This last week I have been flat-out getting things organised for my move north. I have made calls to rival removalist companies, met with my accountant, got my mortgage re-financed, corresponded and spoken with sundry companies and people. I have painted and grouted, I've hammered at walls trying to remove stubborn tiles, cleaned up again and again. My hands had been covered in cuts, nicks and abrasions. Once they were stained green from the pigment I had put in the grout. Today there are flecks of grey paint on them. My back has ached, my arms grown heavy, I have lifted myself from tiredness to complete what I have started at the end of a long day.
I have also begun going through my cupboards and drawers, sorting things through and filling rubbish bags with items I wondered why I had ever kept. Today I went through a box I had not opened for years. Inside it was full of manila folders containing notes, stories, letters; and foolscap pads with scribbled thoughts on them. Like often in these circumstances I stopped to read what I had put away and what I had written when I was a much younger man.

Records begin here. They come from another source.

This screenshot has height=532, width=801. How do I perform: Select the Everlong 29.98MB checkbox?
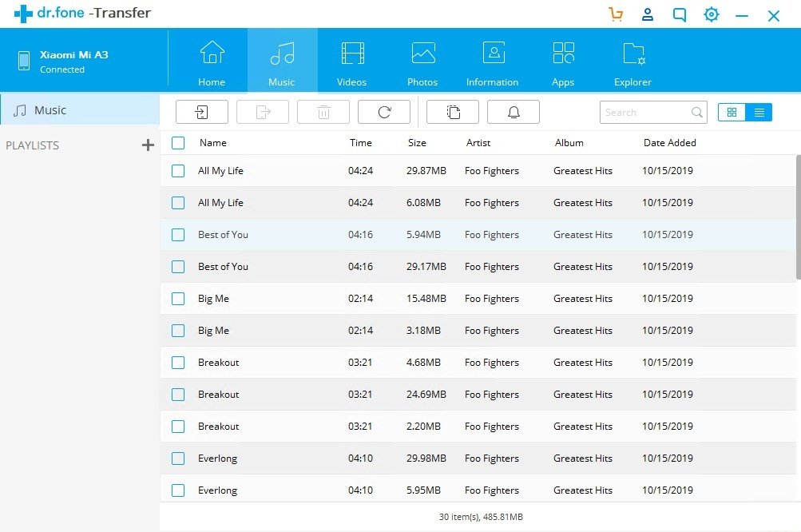(x=178, y=459)
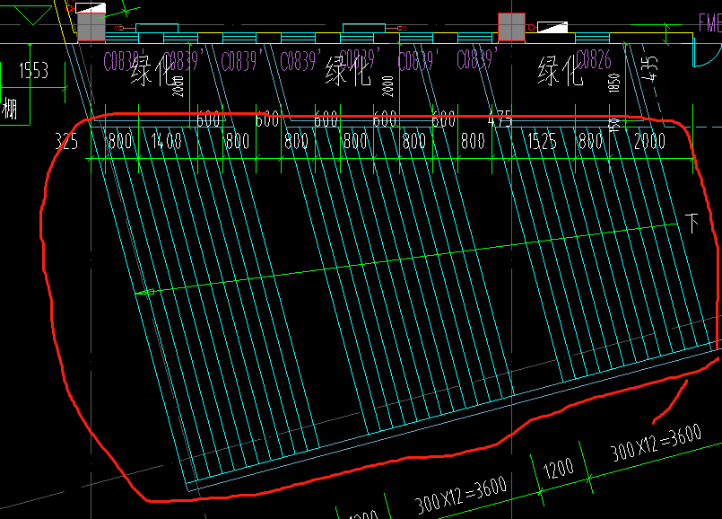
Task: Click the 1553 dimension text
Action: 33,71
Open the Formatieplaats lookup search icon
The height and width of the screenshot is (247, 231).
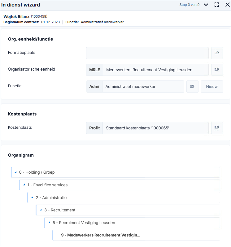point(217,53)
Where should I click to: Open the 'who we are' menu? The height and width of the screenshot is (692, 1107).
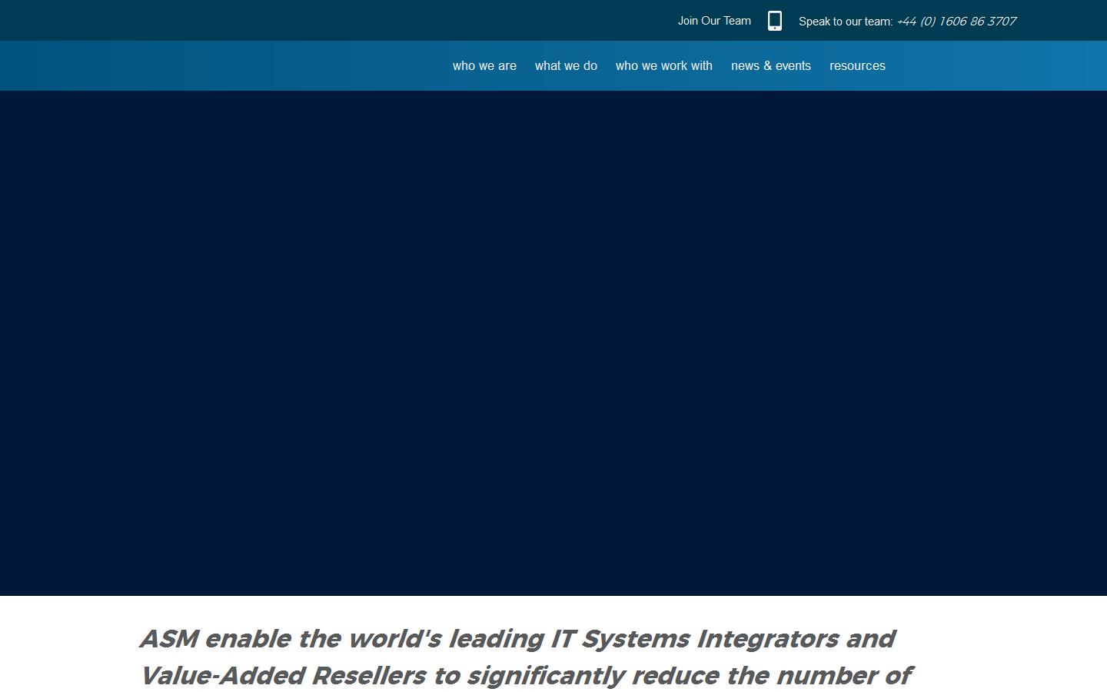(x=484, y=66)
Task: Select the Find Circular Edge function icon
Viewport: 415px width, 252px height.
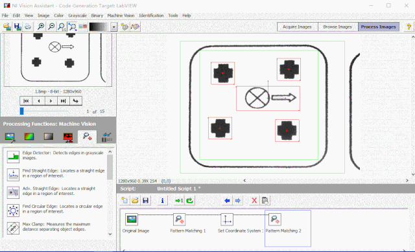Action: point(13,211)
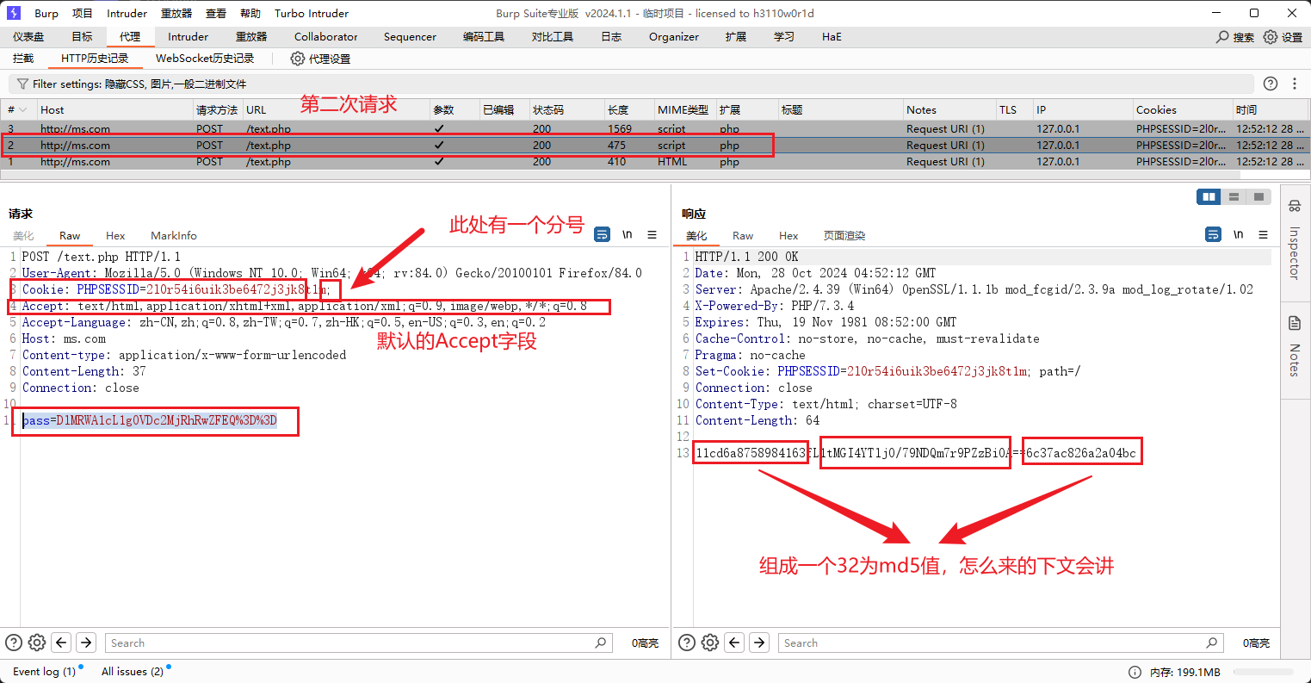Sort history by the # column arrow
Image resolution: width=1311 pixels, height=683 pixels.
[x=22, y=110]
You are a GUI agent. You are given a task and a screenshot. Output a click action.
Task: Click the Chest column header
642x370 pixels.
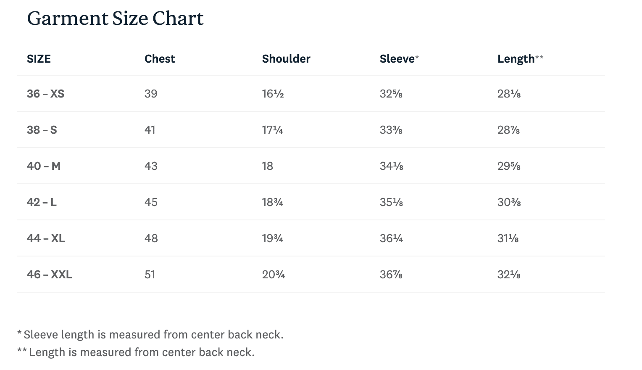coord(160,59)
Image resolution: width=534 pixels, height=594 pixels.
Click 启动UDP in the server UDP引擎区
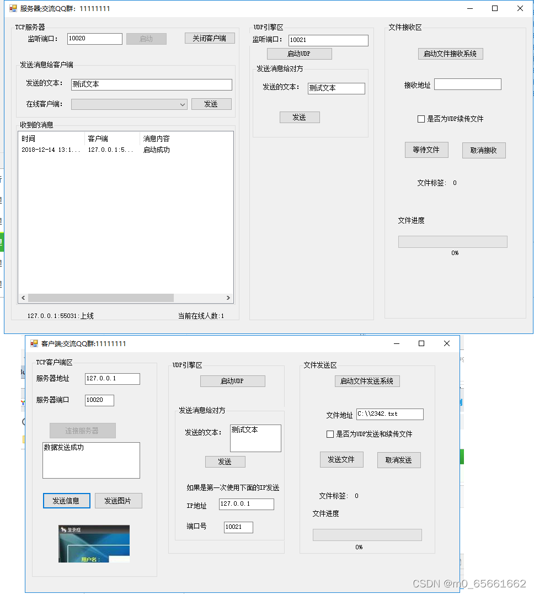pos(300,54)
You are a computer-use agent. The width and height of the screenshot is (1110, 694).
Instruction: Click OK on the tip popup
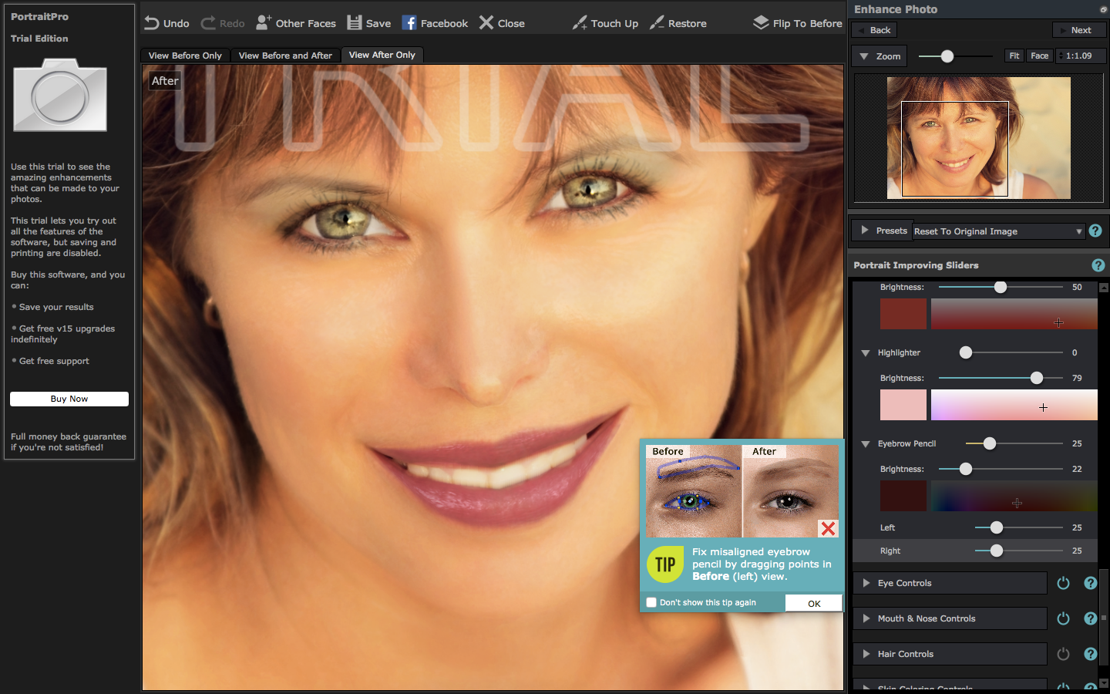814,604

Much of it was embarassing now. I read things which seem artless and superficial, but in reading them had fond memories for the man I was then, in the knowledge of who I have become since, and of the road that has led me here. Other things I read surprised me in other ways - they were quite good. I read lists I had composed at one workplace or another, doodling perhaps while I was on the phone. One was a list of women I had known, names with little comments against them. I smiled reading them, recalling most, but felt some shock also when I realised that some of the names are now utterly foreign to me, and their faces seemingly lost forever. I didn't know what to make of that. I read letters I had written, knowing I never intended to send them - all to women, naturally, all to exes. And folded in amongst the assorted papers was a letter my grandmother wrote to me. She has been dead 5 years or more now, and the letter was written several years before that. I read it, sadly, seeing in it the dementia that took her in her final years - once she had been an intelligent, strong woman.
It's strange how you come across things like that. I wonder if in years to come I will revisit some of my early posts here and shake my head at them. Probably - I already shake my head at some. I'm only halfway through the box, and though I'll go through it completely I doubt anything will be thrown out. I am a hoarder, and I have always tended to record my thoughts and observations on paper - and I am glad of it. Coming upon a box like that is like opening a time capsule and seeing a different self, and looking around at a different, earlier, world. It is like domestic archaeology, the deeper into the box I go the further into the past I travel, and the different strata of my life and times revealed.